Volg de onderstaande procedure als algemene richtlijn voor de configuratie van gegevensbronnen (raadpleeg de documentatie die bij elke gegevensbrontoepassing is meegeleverd voor meer informatie).

Windows

  1. Start het ODBC-gegevensbronbeheer.

    Kies in Configuratiescherm de optie Systeem en beveiliging > Systeembeheer. Open vervolgens Gegevensbronnen (ODBC) (64-bits).

  2. Klik op het tabblad Systeem-DSN of op het tabblad Gebruikers-DSN.

    Als uw gegevensbron in de lijst is weergegeven, is het stuurprogramma reeds geconfigureerd. U kunt de volgende stappen overslaan en toegang krijgen tot de ODBC-gegevens of uw gegevensbron selecteren en klikken op de knop Configureren om de manier te wijzigen waarop u interactief met de gegevensbron wilt werken.

    Voor elke gebruiker die zich op uw computer aanmeldt, wordt een afzonderlijke systeem-DSN (Data Source Name) weergegeven. Een gebruikers-DSN is alleen beschikbaar wanneer u zich aanmeldt.

    Belangrijk  Wanneer u in de relatiegrafiek met ODBC-tabellen werkt, worden alleen systeem-DSN's ondersteund.

  3. Klik op de knop Toevoegen als u een stuurprogramma voor uw gegevensbron wilt configureren.

    Als voor de gegevensbron die u wilt gebruiken geen stuurprogramma in de lijst is weergegeven, kunt u een stuurprogramma van een andere leverancier gebruiken.

    Als u een nieuw stuurprogramma wilt installeren, moet u hiervoor het installatieprogramma van het stuurprogramma gebruiken.

  4. Kies het stuurprogramma voor de gegevensbron die u vanuit FileMaker Pro gaat gebruiken en klik vervolgens op Voltooien.

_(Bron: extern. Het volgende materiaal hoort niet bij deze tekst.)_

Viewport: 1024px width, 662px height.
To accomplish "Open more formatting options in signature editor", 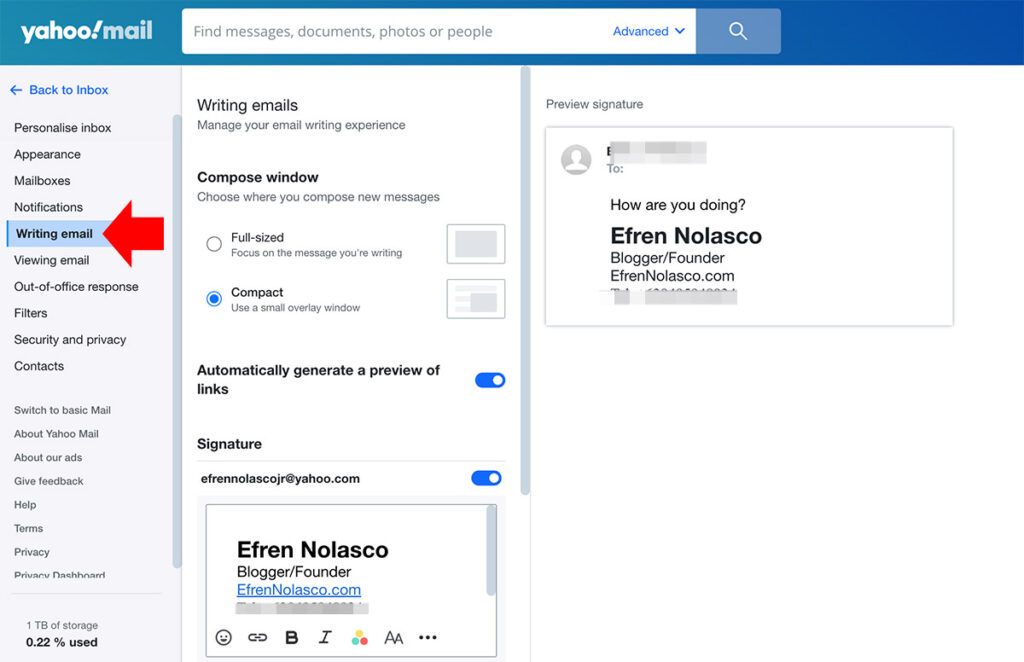I will click(428, 637).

    Op het scherm verschijnt vervolgens een dialoogvenster voor de instellingen.

  5. Voer voor Naam een betekenisvolle naam in als aanduiding van de gegevensbron.

    Voor vele stuurprogramma's kunt u ook een aantal opties kiezen om de manier aan te passen waarop u toegang krijgt tot een gegevensbron, zoals de opgave van een specifiek gegevensbronbestand. Voer desgewenst een beschrijvende tekst in.

  6. Klik op de knop Voltooien.

  7. Klik op OK om de configuratiegegevens voor uw gegevensbron op te slaan.

macOS

  1. Installeer de ODBC Manager van Actual Technologies die u kunt downloaden vanaf www.odbcmanager.net.

    Opmerking  ODBC Manager is een freewareproduct dat niet door Claris wordt ondersteund.

  2. Start het hulpprogramma ODBC Manager.

  3. Klik op het tabblad System DSN (voor een ODBC-import klikt u op het tabblad System DSN of User DSN).

    Belangrijk  Wanneer u in de relatiegrafiek met ODBC-tabellen werkt, worden alleen systeem-DSN's ondersteund.

    Als uw gegevensbron in de lijst is weergegeven, is het stuurprogramma reeds geconfigureerd. U kunt de volgende stappen overslaan en toegang krijgen tot de ODBC-gegevens of uw gegevensbron selecteren en klikken op de knop Configureren om de manier te wijzigen waarop u interactief met de gegevensbron wilt werken.

    Voor elke gebruiker die zich op uw computer aanmeldt, wordt een afzonderlijke systeem-DSN (Data Source Name) weergegeven. Een gebruikers-DSN is alleen beschikbaar wanneer u zich aanmeldt.

  4. Klik op de knop Toevoegen als u een stuurprogramma voor uw gegevensbron wilt configureren.

    Als voor de gegevensbron die u wilt gebruiken geen stuurprogramma in de lijst is weergegeven, kunt u een stuurprogramma van een andere leverancier gebruiken.

    Als u een nieuw stuurprogramma wilt installeren, moet u hiervoor het installatieprogramma van het stuurprogramma gebruiken.

  5. Kies het stuurprogramma voor de gegevensbron die u vanuit FileMaker Pro gaat gebruiken en klik vervolgens op OK.

  6. Klik in het configuratievenster op Doorgaan.

  7. Voer voor Naam een betekenisvolle naam in als aanduiding van de gegevensbron.

    Voor vele stuurprogramma's kunt u ook een aantal opties kiezen om de manier aan te passen waarop u toegang krijgt tot een gegevensbron, zoals de opgave van een specifiek gegevensbronbestand. Voer desgewenst een beschrijvende tekst in.

  8. Klik op de knop Voltooien.

  9. Klik op Gereed om de gegevens voor uw gegevensbron op te slaan.

Nadat u het stuurprogramma hebt geconfigureerd, hebt u toegang tot de records in uw gegevensbron. Raadpleeg Verbinding maken met externe gegevensbronnen en Een ODBC-gegevensbron opvragen vanuit FileMaker Pro.